What are Phimosis and Paraphimosis?
Phimosis and paraphimosis are conditions in which the foreskin on the penis of uncircumcised males cannot be retracted (pulled down) from the glans (tip or head of the penis).
Phimosis can be categorized into 2 types (physiological and pathological).
- Physiological phimosis: Babies are born with a tight foreskin that naturally separates from the tip over time. The foreskin should start detaching from the tip by itself when your child is 2-6 years old. In some cases, it does not easily retract until your child is around age 10.
- Pathological phimosis: Scarring, inflammation or infection prevent the foreskin from retracting. If pulled back forcefully, the tip of the foreskin may tear, causing it to bleed and develop scar tissue.
Paraphimosis occurs when a retracted foreskin cannot move back over the head of the penis. It remains retracted behind the corona (crown) of the penis. This causes the penis to become entrapped (trapped). This can limit normal blood flow and may lead to other more serious conditions. Paraphimosis is extremely painful and requires urgent medical attention.
What Causes Phimosis and Paraphimosis in Children?
All infant males are born with a tight foreskin. There are natural adhesions (connections or attachments) between the inner foreskin and the glans. Over time, these adhesions naturally dissolve so the foreskin is looser and can be retracted easily. By age 6 years, most males can retract their foreskin fully.
Pathological phimosis occurs when the foreskin is forced back before it is ready. This creates a fibrous scar (scar made up of thick bands of tissue) that limits future retracting of the foreskin.
Like pathological phimosis, paraphimosis is caused when foreskin is forcefully retracted behind the crown of the penis before it is loose.
What Are the Symptoms of Phimosis and Paraphimosis?
Symptoms of phimosis and paraphimosis are different in every child with either of the conditions.
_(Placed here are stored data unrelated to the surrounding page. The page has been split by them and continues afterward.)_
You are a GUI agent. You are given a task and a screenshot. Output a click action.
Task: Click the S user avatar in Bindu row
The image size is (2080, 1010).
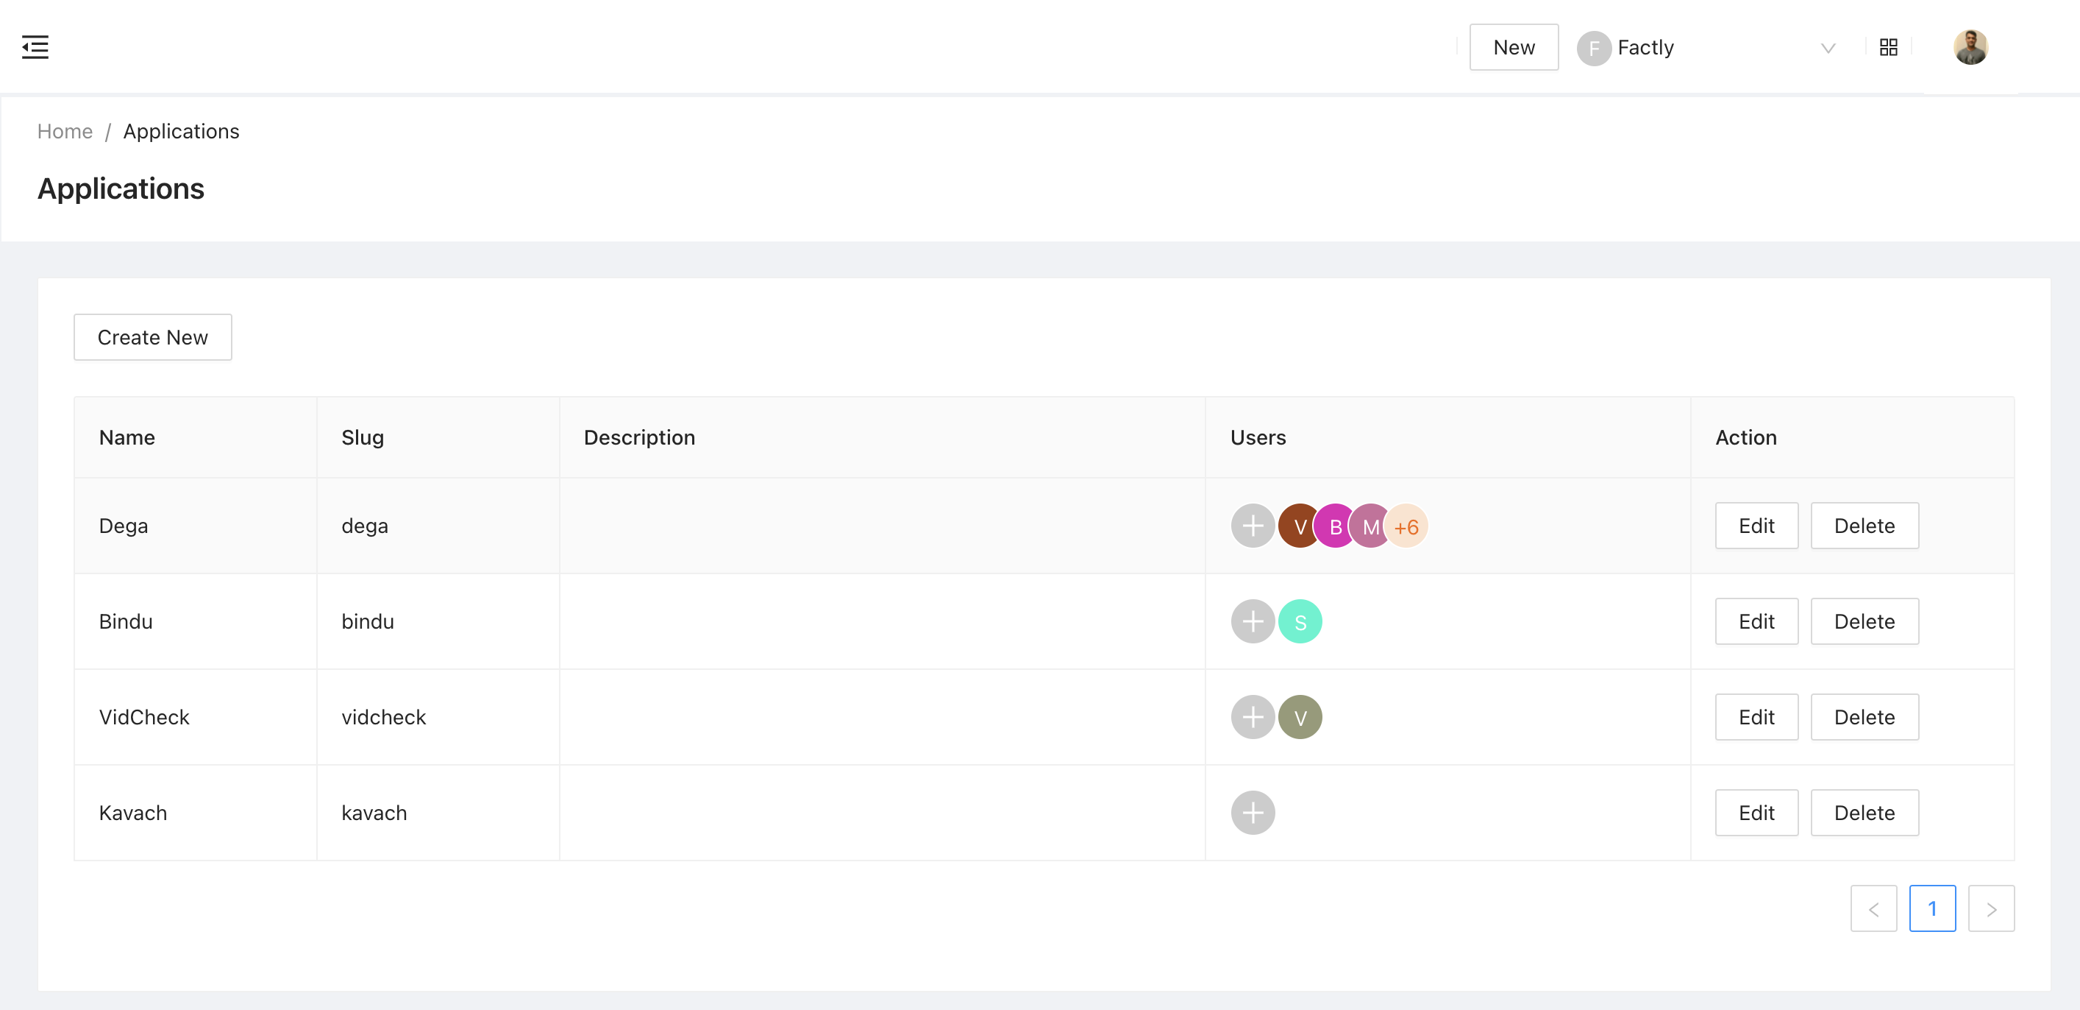click(x=1300, y=621)
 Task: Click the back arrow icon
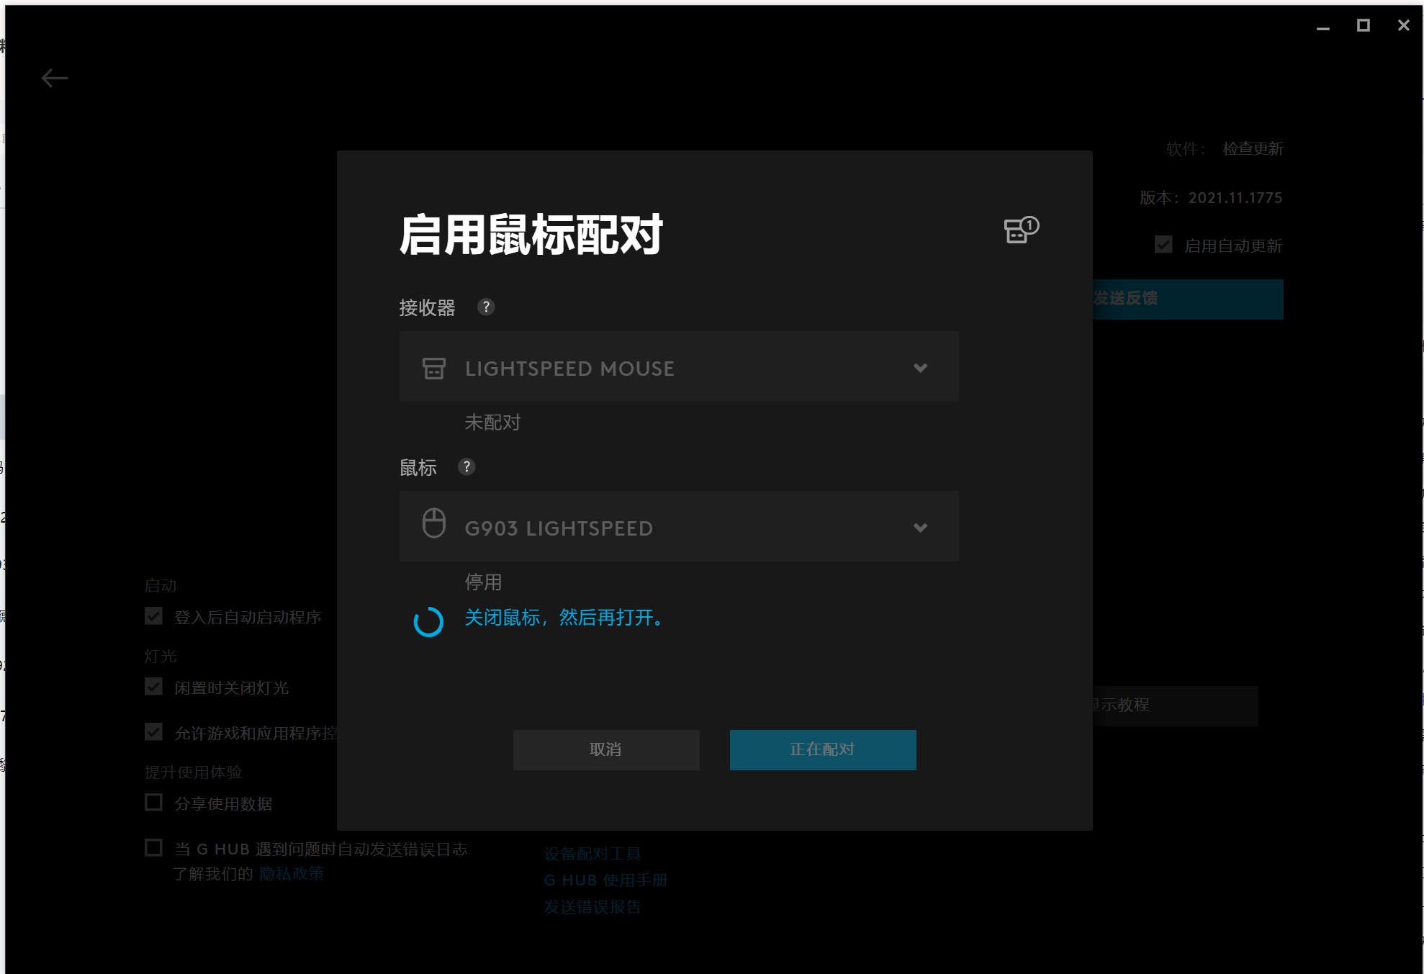pyautogui.click(x=55, y=78)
Possible symptoms include:
- Inability to completely retract foreskin at age 3 (though some children naturally take longer)
- Bulging or ballooning of the foreskin during urination
- Balanitis (an infection that causes pus, redness, and inflammation on the head of the penis) or balanoposthitis (infection that causes pus, redness or inflammation of the foreskin)
- Urinary tract infection
- Pushing or straining to urinate
- Painful erections
- Extreme swelling of the foreskin just under the tip of the penis
- Change in color of tip of the penis to blue or dark red
- Decreased urinary stream
- Severe penile pain
If your child is experiencing any of these symptoms, contact your healthcare provider immediately.